Впереди ехали всадники, весело переговариваясь и даже пытаясь петь – недаром же староста, всячески спасая помещичье и свое личное добро, угостил их хмельным темным пивом.
Сзади, так и норовя отстать, тащились телеги.
И выползла эта процессия из-за холма, и оказалась в поле зрения гусара, когда и он, и Мач совсем уж ошалели от долгого ожидания.
Адель и Ешка даже позабыли о гусарской придури, они разбили-таки бивак на вершине холма и послали детей пошарить по кустам, набрать грибов, а луковица, кусочек сала и сковородка в Ешкином хозяйстве были.
И цыганята весело замельтешили в лесу, перекликаясь, затевая игры, а Ешка заранее крошил луковицу, а маркитантка пыталась разглядеть небо сквозь старую сковородку – и действительно, светилась на черном днище подозрительная точка… Но тут грянули два выстрела! И еще два!
Вооруженная сковородкой Адель побежала на шум – и увидела, как из-за веточного занавеса галопом несутся вниз по откосу Сергей Петрович и Мач, вопя и стреляя на скаку.
План гусара, в сущности неглупый, будь у него еще пяток бойцов, к сожалению, удался.
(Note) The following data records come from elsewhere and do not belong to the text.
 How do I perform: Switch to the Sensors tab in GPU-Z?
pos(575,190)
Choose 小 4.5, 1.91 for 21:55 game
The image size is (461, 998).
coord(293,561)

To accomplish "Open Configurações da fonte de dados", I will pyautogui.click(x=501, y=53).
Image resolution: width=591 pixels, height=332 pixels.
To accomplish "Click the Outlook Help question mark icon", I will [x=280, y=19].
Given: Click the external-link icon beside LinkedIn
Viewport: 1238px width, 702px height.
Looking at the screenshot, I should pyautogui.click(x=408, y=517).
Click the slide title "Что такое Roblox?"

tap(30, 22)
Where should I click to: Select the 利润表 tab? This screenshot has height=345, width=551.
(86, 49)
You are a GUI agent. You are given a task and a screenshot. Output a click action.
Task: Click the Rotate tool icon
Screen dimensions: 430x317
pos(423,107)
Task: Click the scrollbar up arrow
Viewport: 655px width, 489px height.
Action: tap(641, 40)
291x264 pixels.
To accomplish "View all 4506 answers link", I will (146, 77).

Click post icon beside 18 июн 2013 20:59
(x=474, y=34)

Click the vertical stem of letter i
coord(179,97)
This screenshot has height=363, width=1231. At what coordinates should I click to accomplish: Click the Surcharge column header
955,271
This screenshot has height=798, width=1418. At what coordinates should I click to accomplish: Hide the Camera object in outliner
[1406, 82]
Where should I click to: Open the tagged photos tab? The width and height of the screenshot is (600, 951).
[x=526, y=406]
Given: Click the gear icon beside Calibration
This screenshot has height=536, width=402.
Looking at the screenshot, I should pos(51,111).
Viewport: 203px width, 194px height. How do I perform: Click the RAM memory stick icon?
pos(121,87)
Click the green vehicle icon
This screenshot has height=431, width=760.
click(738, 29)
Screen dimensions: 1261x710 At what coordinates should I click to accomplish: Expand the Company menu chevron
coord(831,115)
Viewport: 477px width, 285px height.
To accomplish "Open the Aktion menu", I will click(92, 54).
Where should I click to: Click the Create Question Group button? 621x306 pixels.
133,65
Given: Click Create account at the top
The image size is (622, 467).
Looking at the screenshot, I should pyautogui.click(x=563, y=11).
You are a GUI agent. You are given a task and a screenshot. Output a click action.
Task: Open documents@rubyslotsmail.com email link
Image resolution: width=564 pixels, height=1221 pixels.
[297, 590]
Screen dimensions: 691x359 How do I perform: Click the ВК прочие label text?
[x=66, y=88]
Он своими двумя выстрелами сшиб наземь двух фуражиров, замыкавших компанию всадников. Прочих пятерых испуганные кони унесли вперед. Выстрелы Мача произвели разве что шумовой эффект. И оба лихих бойца выскочили на дорогу как раз между телегами и всадниками.
Третий выстрел гусара, сделанный на скаку, тоже достиг цели, но всего лишь подбил противника, не выкинув его из седла. Зато третий выстрел Мача угодил в упряжную лошадь.
Сергей Петрович разделил противника на две неравные группы, не позволив конным сопровождающим укрыться за телегами и палить по нему оттуда. И это было хорошо. Но он никак не позаботился о том, чтобы помешать им удрать. И это было плохо.
Конечно, он налетел вихрем, он обнажил саблю, он заорал, нанося великолепный удар: «Вот те раз, а другой бабушка даст!», он скинул наземь одного противника, другого и третьего, он и на четвертого замахнулся, но тут пятый, схватившись с Мачем, так стал теснить неумеху, что пришлось спешить на выручку. Звон и скрежет сабель стояли над дорогой, ругань гремела, конские копыта выбивали бешеные дроби, тележные колеса скрипели так, что у непривычного человека челюсти бы свело. Это возницы девяти крестьянских телег, мгновенно воспрянув духом, стали разворачивать коней, торопясь подальше от побоища.